Aww congrats on the first egg, how exciting


----------



## Abigail Jad 123 (Mar 12, 2008)

Ya, i thought it was gonna be sooner, but she decided to wait, lol


----------



## Abigail Jad 123 (Mar 12, 2008)

I have pictures of the egg! Yay! The mark on it is how I'm going to tell the eggs apart (assuming that there's going to be more than one). I'm using different colored markers, with one dot on the egg, and one dot on the calender.


----------



## Sophia (Aug 11, 2007)

Congratulations on the first egg!  Good Luck!


----------



## xxxSpikexxx (Jul 30, 2007)

What a cute little egg


----------



## Bea (Jul 26, 2007)

Good luck!!  I hope you get some healthy babies from your pair.


----------



## Plukie (Aug 26, 2007)

Congratulations!!! There is going to be a lot of little flappy wings on here soon!!!


----------



## Bonny (Mar 19, 2008)

:clap:congratulations on your first egg i wish you the best of luck


----------



## Sophia (Aug 11, 2007)

Awwww! What a little tiny eggie!  Good Luck with it!


----------



## Abigail Jad 123 (Mar 12, 2008)

Thanks! I would have better pictures, but my cell phone is the only camera that I had.

Yesterday I didn't have time to post about it, but Ziggy really scared me. I had gone shopping for about an hour, and when I came back, I went to check on the on the egg, and it wasn't there! Well it looked that way at least. I searched through the shavings once just to see if I missed it, and didn't find it. I looked again, and finally found it, on the other side of the box, about 3/4 of an inch under! I started laughing, because it was funny how much I over reacted. Instead of something bad happening, it just proved to me that they're going to be great parents.


----------



## Abigail Jad 123 (Mar 12, 2008)

Izzy laid her second egg this morning! yay!


----------



## birdieness (Jul 28, 2007)

Congrats! Are they first time parents?


----------



## Abigail Jad 123 (Mar 12, 2008)

Not exactly. This is going to be their first time with babies, but not their first time with eggs. their previous owner always took away their eggs after a bit.


----------



## Laura (Jul 30, 2007)

Congrats on egg #2


----------



## Abigail Jad 123 (Mar 12, 2008)

Thanx!
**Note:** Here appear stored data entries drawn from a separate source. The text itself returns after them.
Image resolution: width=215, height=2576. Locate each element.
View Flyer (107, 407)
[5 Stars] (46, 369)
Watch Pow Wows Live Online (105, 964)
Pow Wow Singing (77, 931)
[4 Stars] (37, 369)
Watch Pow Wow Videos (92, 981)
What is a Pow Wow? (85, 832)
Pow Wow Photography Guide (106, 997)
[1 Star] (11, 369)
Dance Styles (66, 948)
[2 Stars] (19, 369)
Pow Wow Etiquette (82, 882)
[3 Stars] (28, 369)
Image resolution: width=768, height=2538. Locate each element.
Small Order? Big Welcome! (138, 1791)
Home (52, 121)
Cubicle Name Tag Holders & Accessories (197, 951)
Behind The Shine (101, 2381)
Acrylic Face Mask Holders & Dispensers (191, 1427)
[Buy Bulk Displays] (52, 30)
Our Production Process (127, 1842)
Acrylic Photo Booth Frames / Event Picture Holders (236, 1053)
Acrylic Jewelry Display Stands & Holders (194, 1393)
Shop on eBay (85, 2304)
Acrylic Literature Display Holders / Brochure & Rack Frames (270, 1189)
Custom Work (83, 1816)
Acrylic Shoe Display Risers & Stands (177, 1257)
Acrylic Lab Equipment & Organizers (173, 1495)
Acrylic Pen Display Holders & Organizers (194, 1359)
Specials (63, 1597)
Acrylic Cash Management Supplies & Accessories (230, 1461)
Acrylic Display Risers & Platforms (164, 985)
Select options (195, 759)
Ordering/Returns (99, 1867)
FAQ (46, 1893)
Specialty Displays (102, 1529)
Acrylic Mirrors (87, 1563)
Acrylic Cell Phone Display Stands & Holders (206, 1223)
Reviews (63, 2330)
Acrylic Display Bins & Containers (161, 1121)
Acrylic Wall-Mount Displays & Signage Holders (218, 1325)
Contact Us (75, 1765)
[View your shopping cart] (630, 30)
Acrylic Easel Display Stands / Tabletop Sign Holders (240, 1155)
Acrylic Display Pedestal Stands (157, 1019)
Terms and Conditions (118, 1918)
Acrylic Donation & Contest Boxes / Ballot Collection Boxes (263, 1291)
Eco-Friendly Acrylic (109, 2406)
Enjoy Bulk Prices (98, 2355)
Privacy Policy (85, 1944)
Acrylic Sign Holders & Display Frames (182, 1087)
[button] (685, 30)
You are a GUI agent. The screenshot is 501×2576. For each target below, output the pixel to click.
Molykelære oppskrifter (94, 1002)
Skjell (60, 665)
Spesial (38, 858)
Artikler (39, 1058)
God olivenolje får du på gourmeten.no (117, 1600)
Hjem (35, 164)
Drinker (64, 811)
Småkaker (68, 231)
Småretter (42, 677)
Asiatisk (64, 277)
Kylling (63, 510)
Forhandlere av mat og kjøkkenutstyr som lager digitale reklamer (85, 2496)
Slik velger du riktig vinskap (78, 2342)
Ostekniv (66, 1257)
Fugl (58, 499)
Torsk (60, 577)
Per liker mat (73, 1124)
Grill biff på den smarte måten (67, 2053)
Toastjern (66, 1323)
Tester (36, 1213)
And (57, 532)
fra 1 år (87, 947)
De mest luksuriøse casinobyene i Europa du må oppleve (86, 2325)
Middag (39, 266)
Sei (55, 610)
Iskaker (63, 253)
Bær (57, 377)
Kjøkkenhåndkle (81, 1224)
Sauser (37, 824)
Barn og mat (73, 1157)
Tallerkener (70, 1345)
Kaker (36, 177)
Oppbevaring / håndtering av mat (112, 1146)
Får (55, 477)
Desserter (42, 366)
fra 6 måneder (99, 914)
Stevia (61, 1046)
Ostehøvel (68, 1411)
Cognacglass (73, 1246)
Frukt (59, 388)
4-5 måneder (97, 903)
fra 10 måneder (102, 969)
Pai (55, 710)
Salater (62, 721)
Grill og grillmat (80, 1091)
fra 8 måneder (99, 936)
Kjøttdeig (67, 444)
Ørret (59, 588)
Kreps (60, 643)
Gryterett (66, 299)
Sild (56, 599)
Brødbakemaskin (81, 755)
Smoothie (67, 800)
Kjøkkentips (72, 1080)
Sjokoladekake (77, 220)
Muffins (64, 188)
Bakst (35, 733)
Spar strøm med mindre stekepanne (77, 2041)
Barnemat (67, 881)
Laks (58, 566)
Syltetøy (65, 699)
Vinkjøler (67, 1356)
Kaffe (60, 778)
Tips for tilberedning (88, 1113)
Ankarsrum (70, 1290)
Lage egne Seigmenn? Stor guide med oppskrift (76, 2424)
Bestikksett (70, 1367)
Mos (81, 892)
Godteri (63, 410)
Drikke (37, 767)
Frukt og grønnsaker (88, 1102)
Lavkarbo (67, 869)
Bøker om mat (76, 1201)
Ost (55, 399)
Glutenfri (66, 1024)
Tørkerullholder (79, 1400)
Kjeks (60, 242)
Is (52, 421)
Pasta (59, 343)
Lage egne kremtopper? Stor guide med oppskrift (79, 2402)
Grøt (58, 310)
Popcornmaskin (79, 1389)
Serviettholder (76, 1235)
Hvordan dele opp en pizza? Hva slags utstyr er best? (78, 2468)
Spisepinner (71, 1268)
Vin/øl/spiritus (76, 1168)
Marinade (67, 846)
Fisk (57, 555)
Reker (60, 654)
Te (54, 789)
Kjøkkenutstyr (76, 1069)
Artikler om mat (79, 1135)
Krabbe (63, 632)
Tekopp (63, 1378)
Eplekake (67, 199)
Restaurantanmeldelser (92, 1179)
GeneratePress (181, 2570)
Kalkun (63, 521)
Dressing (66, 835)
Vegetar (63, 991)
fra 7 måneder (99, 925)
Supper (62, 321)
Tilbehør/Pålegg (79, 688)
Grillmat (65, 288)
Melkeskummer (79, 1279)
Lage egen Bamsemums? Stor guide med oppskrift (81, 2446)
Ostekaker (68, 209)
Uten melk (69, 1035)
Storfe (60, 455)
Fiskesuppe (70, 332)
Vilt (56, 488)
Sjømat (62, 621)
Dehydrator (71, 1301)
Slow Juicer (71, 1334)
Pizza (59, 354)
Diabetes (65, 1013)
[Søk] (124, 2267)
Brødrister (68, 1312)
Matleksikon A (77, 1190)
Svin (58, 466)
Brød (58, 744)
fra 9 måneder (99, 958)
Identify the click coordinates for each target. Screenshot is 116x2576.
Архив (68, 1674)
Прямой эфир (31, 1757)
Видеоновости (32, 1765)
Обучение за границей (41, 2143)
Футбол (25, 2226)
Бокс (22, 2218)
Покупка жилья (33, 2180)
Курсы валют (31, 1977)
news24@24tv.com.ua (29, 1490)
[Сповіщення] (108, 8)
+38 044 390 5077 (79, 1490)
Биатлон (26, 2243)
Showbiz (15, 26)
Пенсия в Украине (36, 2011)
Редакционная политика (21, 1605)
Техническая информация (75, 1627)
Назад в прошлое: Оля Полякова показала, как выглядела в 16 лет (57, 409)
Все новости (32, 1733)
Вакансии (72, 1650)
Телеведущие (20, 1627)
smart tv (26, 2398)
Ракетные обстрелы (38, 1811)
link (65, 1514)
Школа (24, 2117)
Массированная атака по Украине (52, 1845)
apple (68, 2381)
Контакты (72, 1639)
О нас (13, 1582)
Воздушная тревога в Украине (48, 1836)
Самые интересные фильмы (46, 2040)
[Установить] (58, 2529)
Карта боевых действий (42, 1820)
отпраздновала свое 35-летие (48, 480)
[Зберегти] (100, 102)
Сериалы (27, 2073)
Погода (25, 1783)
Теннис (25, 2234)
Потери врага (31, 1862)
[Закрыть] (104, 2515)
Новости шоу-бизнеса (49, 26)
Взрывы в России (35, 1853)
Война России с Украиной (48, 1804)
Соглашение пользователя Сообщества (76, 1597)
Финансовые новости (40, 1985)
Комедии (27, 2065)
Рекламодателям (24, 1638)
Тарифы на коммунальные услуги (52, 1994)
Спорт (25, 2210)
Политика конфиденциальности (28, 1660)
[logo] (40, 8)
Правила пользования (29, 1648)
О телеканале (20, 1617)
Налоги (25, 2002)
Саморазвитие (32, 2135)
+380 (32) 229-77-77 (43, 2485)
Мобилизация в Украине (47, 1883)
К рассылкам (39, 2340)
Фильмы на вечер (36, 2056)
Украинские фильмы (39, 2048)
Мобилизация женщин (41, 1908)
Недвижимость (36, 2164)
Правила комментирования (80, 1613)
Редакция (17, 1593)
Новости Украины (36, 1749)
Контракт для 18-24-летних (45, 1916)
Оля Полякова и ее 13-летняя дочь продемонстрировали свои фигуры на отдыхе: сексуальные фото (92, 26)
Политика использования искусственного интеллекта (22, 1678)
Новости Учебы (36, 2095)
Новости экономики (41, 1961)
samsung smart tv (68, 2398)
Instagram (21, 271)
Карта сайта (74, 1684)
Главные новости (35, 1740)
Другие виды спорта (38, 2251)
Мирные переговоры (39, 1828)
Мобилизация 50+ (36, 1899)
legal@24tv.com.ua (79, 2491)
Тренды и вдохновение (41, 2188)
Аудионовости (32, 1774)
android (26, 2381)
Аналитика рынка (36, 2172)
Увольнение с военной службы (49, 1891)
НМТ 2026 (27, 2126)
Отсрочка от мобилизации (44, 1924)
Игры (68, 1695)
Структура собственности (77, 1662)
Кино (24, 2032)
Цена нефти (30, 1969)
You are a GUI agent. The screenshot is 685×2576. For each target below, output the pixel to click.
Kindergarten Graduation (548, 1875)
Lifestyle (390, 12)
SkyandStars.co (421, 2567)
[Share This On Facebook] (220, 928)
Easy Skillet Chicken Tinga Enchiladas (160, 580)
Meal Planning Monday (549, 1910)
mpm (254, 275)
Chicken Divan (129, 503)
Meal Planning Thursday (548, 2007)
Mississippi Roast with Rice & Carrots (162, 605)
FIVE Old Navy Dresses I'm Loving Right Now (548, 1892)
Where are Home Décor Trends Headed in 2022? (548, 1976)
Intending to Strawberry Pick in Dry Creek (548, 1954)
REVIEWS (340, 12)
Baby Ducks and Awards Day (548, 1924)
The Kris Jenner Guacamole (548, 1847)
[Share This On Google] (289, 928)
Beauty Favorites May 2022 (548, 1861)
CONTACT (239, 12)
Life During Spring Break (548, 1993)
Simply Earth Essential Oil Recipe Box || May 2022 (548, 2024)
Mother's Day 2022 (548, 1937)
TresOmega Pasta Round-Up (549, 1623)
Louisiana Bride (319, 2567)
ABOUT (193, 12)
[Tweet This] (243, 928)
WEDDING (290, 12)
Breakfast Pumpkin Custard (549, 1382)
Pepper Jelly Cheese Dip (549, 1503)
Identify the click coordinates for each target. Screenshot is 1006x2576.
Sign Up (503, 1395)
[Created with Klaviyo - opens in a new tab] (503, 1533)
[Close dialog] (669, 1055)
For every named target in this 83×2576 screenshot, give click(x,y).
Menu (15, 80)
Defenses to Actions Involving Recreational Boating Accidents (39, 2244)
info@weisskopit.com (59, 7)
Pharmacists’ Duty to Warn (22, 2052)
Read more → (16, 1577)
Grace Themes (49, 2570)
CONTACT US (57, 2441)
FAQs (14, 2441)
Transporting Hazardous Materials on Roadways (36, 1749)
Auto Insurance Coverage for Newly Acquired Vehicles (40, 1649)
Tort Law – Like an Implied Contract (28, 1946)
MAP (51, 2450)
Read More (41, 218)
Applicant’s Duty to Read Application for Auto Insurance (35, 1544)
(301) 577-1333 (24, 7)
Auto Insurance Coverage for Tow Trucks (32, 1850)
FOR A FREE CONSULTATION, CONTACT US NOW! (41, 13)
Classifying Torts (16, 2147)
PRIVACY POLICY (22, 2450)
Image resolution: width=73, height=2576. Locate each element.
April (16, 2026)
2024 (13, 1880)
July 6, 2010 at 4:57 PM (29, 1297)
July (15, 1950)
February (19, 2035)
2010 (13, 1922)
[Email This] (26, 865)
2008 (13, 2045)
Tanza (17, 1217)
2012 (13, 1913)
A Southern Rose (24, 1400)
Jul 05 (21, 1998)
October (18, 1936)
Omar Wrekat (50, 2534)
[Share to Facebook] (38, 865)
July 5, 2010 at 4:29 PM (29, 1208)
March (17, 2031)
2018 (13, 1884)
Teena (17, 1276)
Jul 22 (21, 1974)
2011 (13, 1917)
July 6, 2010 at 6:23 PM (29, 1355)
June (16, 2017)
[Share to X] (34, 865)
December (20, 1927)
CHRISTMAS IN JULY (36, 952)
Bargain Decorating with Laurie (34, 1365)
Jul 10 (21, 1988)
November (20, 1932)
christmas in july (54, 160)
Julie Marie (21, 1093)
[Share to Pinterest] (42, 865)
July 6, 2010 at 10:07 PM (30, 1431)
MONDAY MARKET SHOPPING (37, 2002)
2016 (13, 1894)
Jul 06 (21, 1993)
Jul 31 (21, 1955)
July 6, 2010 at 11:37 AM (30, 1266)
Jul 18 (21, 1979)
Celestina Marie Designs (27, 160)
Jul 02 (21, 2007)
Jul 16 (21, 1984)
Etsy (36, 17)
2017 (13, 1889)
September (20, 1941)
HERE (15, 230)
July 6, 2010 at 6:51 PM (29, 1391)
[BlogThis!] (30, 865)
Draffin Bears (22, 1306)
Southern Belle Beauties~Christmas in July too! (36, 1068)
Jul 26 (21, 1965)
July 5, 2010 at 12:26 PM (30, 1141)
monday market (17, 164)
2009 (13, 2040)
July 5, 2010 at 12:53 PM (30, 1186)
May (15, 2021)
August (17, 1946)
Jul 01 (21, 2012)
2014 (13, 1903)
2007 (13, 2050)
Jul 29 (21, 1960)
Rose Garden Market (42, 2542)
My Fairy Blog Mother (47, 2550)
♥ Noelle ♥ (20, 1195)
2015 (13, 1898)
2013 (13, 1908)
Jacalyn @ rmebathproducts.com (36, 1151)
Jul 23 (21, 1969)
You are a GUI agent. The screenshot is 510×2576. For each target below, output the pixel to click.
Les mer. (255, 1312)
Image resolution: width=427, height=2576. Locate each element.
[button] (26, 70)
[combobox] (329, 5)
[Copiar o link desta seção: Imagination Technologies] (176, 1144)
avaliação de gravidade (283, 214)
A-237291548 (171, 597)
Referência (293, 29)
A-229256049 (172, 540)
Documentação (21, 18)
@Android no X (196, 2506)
Hopefully they will hatch.


----------



## xxxSpikexxx (Jul 30, 2007)

2 eggs  I hope you get some cute little bubs


----------



## Abigail Jad 123 (Mar 12, 2008)

Yes, hopefully I will. This evening I found egg three, So I guess I've been a bit off on when she's been laying them.:blush:


----------



## Plukie (Aug 26, 2007)

Aww, hope all goes well.


----------



## Abigail Jad 123 (Mar 12, 2008)

Thanks, and yes, hopefully everything will go well.


----------



## Sophia (Aug 11, 2007)

Good Luck with them!


----------



## Laura (Jul 30, 2007)

Congrats on egg #3 hopefully you get some beautiful babies


----------



## Abigail Jad 123 (Mar 12, 2008)

Thanks everybody!

Yesterday evening, egg 4 was laid, and Izzy and Ziggy have been sitting on them almost all the time. I think that they will be great parent to the little bubs. I checked my calendar, and the week that the eggs are due to hatch, I'm going to be VERY busy, so hopefully every thing is going to go OK.


----------



## Bea (Jul 26, 2007)

Maybe tiels can tell when we're busy and choose to have eggs hatching at that time! :lol: Cookie's eggs will be coming right in the middle of my exams! 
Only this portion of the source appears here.